My original solution involved a formula that combined the Date and the State into a single string field. Then I used a complicated group selection formula to find the right records. You can read about it here and it works fine.

But today I realized there is a simpler approach. The key is putting the State rule into the group selection formula, so it is applied after the grouping is done. So your Group Selection would look like this:

`{Address.TimeStamp} = maximum ( {Address.TimeStamp} , {Address.CustomerID} )`

and {Address.State} = "NY"

As long as the last line stays in the group selection formula this will return the desired records.

I recently found a function in a Crystal Report that I hadn’t noticed before. Technically it is an additional function (UFL) but I am pretty sure it has been installed automatically with Crystal Reports for a long time. The file is dated 11/8/2000 so it might have been introduced with Crystal Reports V8.

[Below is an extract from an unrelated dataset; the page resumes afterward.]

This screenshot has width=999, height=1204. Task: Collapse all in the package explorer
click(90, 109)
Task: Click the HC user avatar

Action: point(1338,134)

The function is called ExtractString (). It is designed to locate two character strings within a longer string and return all the characters in between those two strings. I have done something similar using the InStr() function but it is much more complicated. A good example of a use for this is when you have XML tags in the middle of a long memo field and you want to extract the value between two specific tags. Say it looks something like this:

“blah blah blah <price>19.99</price> blah blah blah <price2>29.99</price2> blah blah blah “

To extract the value for price2 you would use the following formula:

`ExtractString ( {table.xmlField}, '<price2>', '</price2>' )`

You give the function three arguments:

- The field you are searching
- The string that marks the start
- The string that marks the end

If it doesn’t find the start string it returns a blank (even if the end string is there).

If it finds the start string but no end string it returns everything after the start string.

if it finds both the start and the end it returns all the characters between them.

It skips over any end strings that occur before the start string.

If it finds multiple starts or ends it uses the first.

Next time I have to parse XML or do something similar I will use this function and save myself a few steps.

Crystal has a function that calculates the drill-down level of the current window. This allows you to have objects and sections format differently at specific levels of drill-down. The function is called DrilllDownGroupLevel and it gives you a numeric value that tells you the current drill-down level for any preview tab. The normal preview is level 0, the first drill-down is level 1, etc. So if you want a section with column headings to appear at the second level of drill-down and ONLY at the second level of drill-down you can use the following as a suppression formula for that section:

`DrilllDownGroupLevel <> 2`

That section will be suppressed in normal preview (drill-down level 0) and also at the first drill-down level, but will appear if you drill down again from level 1. If you are ever unsure which level of drill-down you are on you can write a formula that says simply:

`DrillDownGroupLevel`

Place this formula in the section in question. When you see that section the number shown will tell you the current drill-down level.

DrillDownGroupLevel also helps you solve one of the dilemmas of report design. One of the lessons in my advanced class is how to have a report be either a detailed report or a summary report, based on a parameter prompt. You accomplish this with a parameter that has two choices (Summary/Detail) and you use that parameter in the detail section’s suppress formula. It has to be the suppress property because the “hide” property doesn’t have a condition formula button. And, because you are using the suppress property you can no longer drill-down from the summary version of the report to see the details for a group.

But by using the following as your suppress formula you can have the parameter to choose summary or detail, and still have drill-down available on the summary version:

`{?Parameter} = "Summary" and`

DrillDownGroupLevel <> 1

This will suppress the section when you choose “Summary”, but only as long as you are in the main preview tab. As soon as you drill down the suppress condition will no longer be met and the details will be visible.